BEGIN

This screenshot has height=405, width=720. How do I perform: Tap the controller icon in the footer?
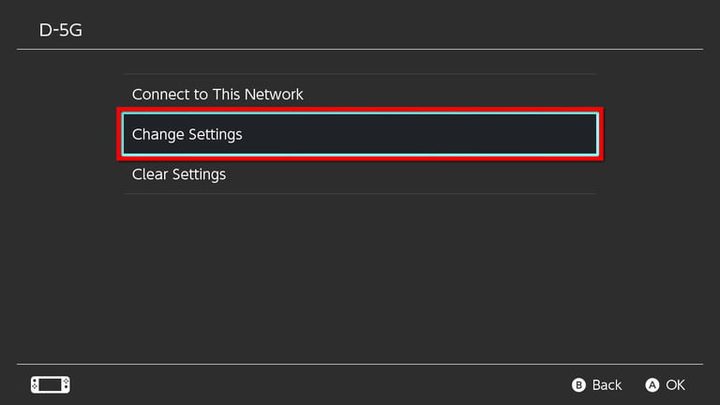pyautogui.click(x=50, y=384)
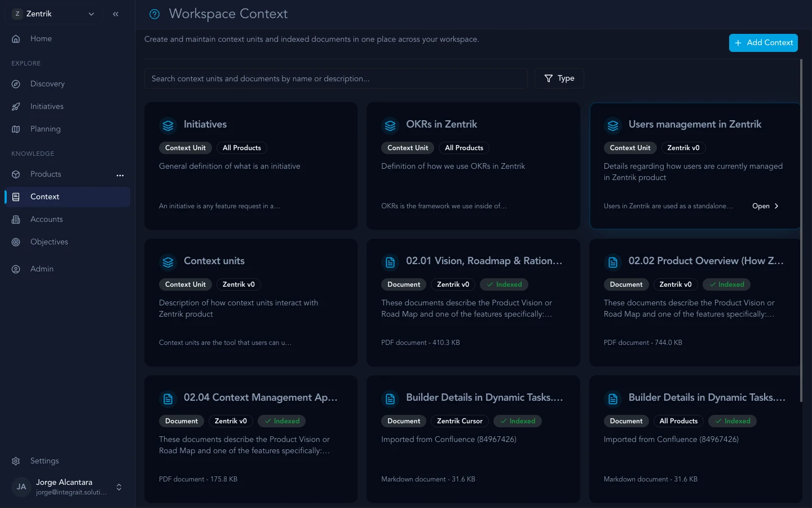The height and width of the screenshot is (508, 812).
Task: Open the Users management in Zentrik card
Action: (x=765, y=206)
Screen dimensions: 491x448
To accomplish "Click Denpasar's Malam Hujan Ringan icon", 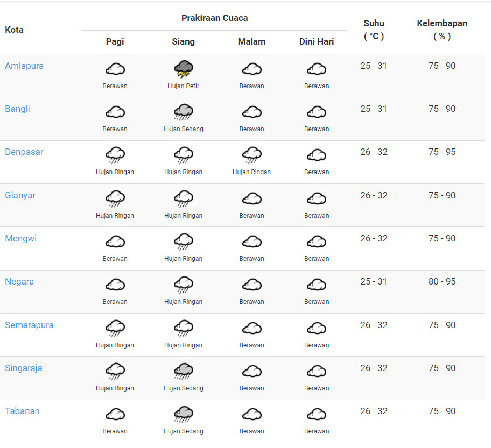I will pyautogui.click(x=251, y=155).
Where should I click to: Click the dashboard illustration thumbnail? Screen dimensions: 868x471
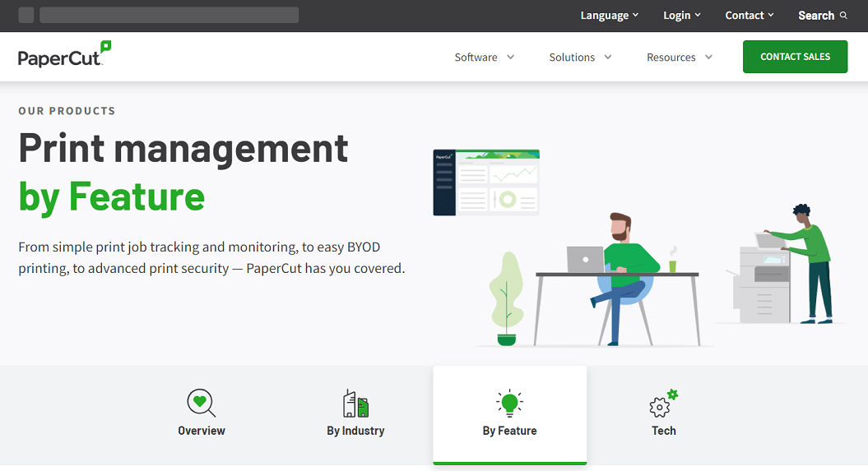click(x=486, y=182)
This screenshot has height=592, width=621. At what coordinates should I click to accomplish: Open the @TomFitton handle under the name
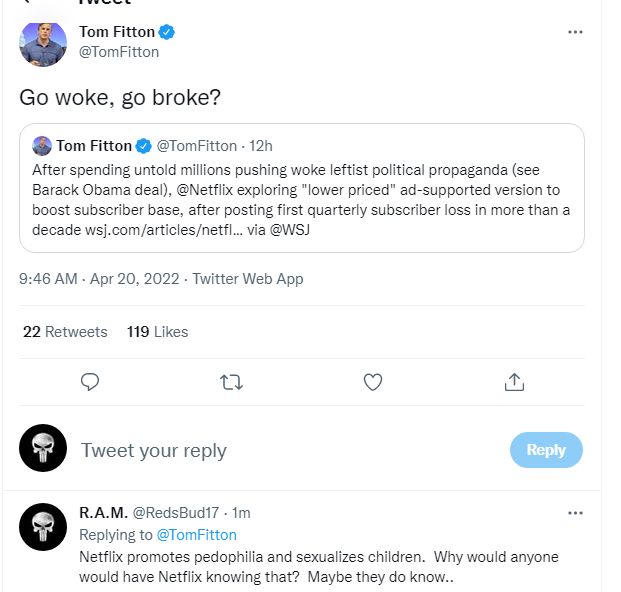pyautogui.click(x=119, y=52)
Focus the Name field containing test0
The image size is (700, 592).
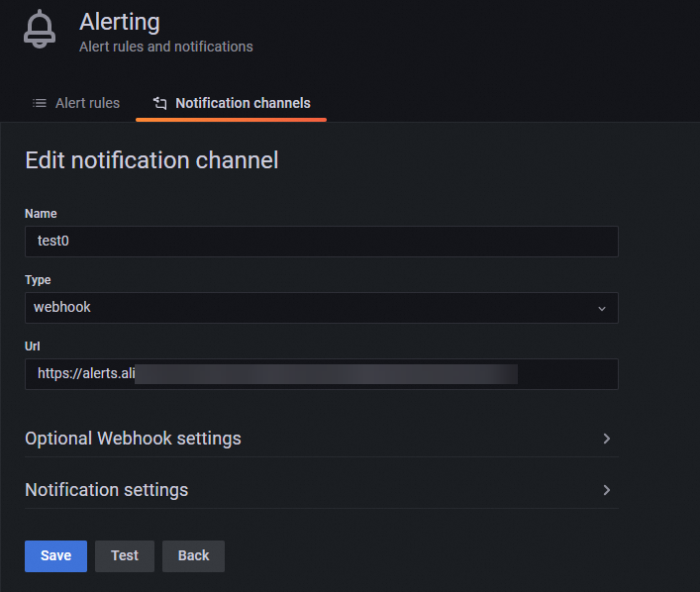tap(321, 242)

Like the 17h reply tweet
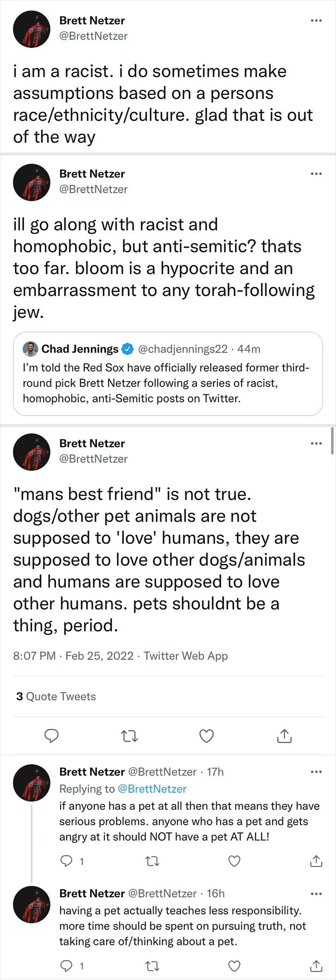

END

WHAT TO PRODUCE
Copy nothing but the lines from the line that contains "Focus the Name field containing test0" through the end of the listing, exactly, and keep pictures out of it.

RESULT OF THIS EXERCISE
Focus the Name field containing test0
The image size is (700, 592).
tap(321, 242)

Like the 17h reply tweet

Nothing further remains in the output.